For now, military cooperation between the two nations takes place only at the level of exchanging information, and has not yet escalated to the Egyptian Armed Forces’ direct intervention, Abdel Kafy asserts.

On Sunday the Matrouh Security Director, General Anany Hassan Hamouda, heightened the security alert along Egypt’s western border with Libya, in coordination with the military and the national security apparatus.

Hamouda said that security would be tightened on Salloum port land, and that security patrols would intensify on desert roads to prevent terrorists from crossing over into Egypt, reported the state-owned newspaper Al-Ahram.

Eyewitnesses told Al-Ahram that the number of Egyptians returning home from Libya has increased by 20 percent in the last few days, due to intensifying unrest sparked by Friday’s military offensive.

Egypt’s alleged military intervention was first reported on Rassd, a Muslim Brotherhood-affiliated news network based in Egypt, which quoted unnamed sources as saying that Egyptian jets were deployed to bombard the Rafallah al-Sahati brigade, followed by a similar attack from Haftar’s forces.

Sources inside the brigade were not available for comment.

The report provoked a wave of attacks against the Egyptian Armed Forces on social media, especially by commentators affiliated with the recently banned Brotherhood group.

Islamist activists began promulgating the hashtag, “The Tail of the Pimp,” referring to both Haftar and Egypt’s military strongman and presidential hopeful, former Defense Minister Abdel Fattah al-Sisi.

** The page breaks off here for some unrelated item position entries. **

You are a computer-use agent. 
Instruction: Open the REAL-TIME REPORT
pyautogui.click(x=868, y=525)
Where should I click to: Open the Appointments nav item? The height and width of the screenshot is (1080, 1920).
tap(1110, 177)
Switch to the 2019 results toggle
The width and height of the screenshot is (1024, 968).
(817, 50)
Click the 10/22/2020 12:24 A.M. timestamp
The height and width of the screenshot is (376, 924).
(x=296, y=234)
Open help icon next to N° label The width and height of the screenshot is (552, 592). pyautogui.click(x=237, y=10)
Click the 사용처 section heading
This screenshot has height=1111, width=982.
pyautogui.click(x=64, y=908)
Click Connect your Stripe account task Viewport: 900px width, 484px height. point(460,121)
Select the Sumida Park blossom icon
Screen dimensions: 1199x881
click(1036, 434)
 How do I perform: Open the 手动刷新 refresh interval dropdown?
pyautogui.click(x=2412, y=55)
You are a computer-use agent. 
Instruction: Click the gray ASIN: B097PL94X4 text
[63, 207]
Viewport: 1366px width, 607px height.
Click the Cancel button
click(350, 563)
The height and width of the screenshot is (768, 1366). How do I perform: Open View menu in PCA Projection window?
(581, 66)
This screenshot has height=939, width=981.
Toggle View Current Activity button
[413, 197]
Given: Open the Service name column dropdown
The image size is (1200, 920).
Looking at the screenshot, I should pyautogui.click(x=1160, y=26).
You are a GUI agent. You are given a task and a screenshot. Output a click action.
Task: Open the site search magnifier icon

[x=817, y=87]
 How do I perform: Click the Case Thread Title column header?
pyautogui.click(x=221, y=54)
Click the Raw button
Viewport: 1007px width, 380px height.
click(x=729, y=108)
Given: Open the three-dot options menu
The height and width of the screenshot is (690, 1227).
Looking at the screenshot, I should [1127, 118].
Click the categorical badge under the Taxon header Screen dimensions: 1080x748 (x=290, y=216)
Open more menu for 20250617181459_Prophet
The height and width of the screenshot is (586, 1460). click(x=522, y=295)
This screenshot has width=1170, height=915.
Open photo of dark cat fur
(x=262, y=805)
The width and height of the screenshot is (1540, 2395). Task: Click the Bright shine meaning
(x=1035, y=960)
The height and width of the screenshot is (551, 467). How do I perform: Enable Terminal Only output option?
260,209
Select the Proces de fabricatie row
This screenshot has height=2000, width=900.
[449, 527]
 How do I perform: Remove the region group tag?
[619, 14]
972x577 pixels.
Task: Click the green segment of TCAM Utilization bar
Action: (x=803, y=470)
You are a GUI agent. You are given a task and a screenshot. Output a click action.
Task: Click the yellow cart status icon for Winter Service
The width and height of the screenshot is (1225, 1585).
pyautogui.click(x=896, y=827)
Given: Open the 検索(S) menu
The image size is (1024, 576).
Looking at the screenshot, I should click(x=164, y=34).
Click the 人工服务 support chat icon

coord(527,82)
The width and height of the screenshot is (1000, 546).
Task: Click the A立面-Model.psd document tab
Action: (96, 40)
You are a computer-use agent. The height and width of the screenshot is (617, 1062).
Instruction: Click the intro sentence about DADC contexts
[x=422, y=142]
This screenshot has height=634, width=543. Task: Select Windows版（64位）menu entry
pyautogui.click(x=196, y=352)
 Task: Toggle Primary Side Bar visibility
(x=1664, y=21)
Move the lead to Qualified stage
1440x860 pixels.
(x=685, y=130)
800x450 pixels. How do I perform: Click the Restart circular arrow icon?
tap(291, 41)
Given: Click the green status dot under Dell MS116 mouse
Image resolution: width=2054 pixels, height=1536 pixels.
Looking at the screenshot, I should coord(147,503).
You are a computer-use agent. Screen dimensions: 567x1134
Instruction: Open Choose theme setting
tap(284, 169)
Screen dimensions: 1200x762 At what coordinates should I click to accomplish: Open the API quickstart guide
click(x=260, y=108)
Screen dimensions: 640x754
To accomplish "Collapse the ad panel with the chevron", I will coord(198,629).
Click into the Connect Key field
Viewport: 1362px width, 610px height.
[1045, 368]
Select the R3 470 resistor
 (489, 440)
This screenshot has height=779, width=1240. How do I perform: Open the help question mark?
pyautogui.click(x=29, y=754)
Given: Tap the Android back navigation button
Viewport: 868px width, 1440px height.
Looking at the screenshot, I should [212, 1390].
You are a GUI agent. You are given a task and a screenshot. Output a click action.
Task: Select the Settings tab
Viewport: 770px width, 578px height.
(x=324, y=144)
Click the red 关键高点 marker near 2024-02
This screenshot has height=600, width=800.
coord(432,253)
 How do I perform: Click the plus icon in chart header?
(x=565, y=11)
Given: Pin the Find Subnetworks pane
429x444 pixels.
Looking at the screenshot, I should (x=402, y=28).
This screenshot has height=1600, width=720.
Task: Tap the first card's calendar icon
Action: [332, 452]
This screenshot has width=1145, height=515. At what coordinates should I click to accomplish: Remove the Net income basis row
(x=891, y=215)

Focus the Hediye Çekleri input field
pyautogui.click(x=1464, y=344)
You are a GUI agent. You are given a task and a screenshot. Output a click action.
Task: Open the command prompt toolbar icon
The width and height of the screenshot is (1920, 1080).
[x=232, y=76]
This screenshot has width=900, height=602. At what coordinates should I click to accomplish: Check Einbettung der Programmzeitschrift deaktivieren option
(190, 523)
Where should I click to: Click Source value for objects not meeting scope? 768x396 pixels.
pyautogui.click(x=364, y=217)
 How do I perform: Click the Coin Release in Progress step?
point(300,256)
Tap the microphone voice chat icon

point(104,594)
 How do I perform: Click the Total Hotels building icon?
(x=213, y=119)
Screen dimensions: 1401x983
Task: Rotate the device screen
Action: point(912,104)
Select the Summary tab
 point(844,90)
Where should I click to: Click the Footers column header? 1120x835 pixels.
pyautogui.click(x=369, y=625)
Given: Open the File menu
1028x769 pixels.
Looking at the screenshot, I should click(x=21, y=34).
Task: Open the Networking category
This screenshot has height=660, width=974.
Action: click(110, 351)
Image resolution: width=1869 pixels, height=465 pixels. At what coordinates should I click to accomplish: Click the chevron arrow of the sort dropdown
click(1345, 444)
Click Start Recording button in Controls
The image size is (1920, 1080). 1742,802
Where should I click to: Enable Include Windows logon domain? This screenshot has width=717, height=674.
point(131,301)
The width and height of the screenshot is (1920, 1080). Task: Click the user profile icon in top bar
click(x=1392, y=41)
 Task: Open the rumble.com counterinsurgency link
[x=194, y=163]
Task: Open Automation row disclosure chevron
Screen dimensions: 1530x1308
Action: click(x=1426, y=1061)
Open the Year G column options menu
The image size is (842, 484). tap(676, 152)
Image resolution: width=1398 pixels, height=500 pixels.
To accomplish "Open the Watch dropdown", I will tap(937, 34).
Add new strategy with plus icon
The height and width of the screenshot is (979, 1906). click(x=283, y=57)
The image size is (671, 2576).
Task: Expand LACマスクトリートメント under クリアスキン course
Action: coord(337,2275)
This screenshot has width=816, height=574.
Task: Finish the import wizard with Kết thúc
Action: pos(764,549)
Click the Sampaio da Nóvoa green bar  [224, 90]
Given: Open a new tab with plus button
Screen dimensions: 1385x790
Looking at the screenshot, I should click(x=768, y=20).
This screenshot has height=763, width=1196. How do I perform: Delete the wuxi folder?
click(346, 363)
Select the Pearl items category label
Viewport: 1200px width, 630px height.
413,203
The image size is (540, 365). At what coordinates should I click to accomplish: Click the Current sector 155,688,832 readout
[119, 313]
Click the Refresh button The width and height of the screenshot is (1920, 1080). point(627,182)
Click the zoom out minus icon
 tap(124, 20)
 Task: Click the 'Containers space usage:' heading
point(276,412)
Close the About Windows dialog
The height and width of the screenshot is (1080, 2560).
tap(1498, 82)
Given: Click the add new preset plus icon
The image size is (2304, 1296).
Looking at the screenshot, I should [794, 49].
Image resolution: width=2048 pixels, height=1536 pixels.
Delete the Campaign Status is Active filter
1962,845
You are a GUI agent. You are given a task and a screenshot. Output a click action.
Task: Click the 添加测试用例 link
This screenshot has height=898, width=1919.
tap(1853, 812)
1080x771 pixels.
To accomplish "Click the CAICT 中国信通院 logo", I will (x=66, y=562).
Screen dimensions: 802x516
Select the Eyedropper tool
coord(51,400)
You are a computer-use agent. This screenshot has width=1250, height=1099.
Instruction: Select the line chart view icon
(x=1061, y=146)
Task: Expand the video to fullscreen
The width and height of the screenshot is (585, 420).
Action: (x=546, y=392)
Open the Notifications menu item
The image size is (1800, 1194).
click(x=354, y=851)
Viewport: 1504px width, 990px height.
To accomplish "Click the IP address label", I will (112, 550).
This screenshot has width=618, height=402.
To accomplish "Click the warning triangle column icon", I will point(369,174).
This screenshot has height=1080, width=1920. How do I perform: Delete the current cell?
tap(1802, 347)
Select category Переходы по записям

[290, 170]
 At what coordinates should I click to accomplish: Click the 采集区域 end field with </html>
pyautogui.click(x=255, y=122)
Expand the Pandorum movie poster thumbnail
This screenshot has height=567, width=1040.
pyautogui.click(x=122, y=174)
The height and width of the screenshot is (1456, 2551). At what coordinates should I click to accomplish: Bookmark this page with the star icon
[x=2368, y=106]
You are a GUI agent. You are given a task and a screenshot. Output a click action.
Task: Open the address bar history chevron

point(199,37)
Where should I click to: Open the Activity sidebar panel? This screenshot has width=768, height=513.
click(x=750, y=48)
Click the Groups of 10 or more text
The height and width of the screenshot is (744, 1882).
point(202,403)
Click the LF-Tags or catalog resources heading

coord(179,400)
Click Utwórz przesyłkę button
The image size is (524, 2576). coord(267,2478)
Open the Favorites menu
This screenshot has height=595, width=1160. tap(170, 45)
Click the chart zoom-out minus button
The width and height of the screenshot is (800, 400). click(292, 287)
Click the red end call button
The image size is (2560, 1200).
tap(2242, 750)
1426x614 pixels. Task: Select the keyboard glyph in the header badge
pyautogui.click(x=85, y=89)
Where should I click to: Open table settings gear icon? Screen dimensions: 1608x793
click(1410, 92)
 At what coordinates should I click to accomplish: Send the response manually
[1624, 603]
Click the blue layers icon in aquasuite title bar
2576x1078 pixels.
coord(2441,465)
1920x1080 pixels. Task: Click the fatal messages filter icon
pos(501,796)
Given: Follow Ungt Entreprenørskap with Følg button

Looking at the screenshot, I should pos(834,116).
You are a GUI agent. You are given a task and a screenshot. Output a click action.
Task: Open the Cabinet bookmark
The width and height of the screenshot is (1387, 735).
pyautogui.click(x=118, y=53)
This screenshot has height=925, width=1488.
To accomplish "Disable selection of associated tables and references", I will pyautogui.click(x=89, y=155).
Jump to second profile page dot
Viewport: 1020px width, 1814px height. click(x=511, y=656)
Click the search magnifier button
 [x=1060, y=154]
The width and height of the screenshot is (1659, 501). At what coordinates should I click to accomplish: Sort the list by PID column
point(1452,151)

Sisi launched an intense military crackdown on the Brotherhood and other Islamist forces on Egyptian soil after removing former President Mohamed Morsi from power last July. He is widely expected to sweep the polls in the upcoming presidential elections, with the first round of voting slated to begin on May 26 and 27.

Possible future intervention?

Sisi stirred heated debate recently when he asserted that the Egyptian military would intervene if any other Arab country came under threat.

In an interview with the privately owned satellite channel Sky News Arabia, Sisi asserted that Egypt’s army is a mindful and wise institution that protects, but does not threaten.

But if a threat was posed against any other Arab country, it would only take Egypt’s Armed Forces “the distance required [to reach it]. No one shall be threatened while we are here,” the field marshal declared.

“Egypt is back to its Arab brothers and its Arab role. We are together now,” he added.

In another interview with the US-based channel Fox News, Sisi slammed Washington and NATO for abandoning Libya following the ouster of former President Muammar Qadhafi in 2011, blaming them for the ensuing security vacuum that opened the door for “extremists, assassins and murderers” to take control of the country.

“History will judge you severely,” he warned.

Since Morsi’s ouster, Sisi has been beating the rhetorical war drums against what he calls terrorist forces, launching an intensive military campaign against what are purported to be armed Islamist extremists in Sinai.

“The only thing they know is destruction,” Sisi said in the interview, as he discussed Islamist militants fighting in Syria and Libya. “Osama bin Laden was only the first.”

But Ziad Akl, a senior researcher on Libyan affairs at Al-Ahram Center for Political and Strategic Studies, dismisses the possibility of direct Egyptian military intervention in Libya.

Military intervention in countries that are “not institutionally sophisticated,” like Libya, is dangerous and very difficult, and such strategies are not as effective as they were in the past, Akl contends.

“There is no government, no political powers, no political elite and no institutions in Libya. The Libyan society needs to build its institutions first,” he explains.

Furthermore, for the last 30 years Egyptian military intervention has consistently been limited and focused, Akl says, predicting that “Egypt may resort to threatening to intervene, just vocally. But a direct military intervention is extremely difficult in Libya case.”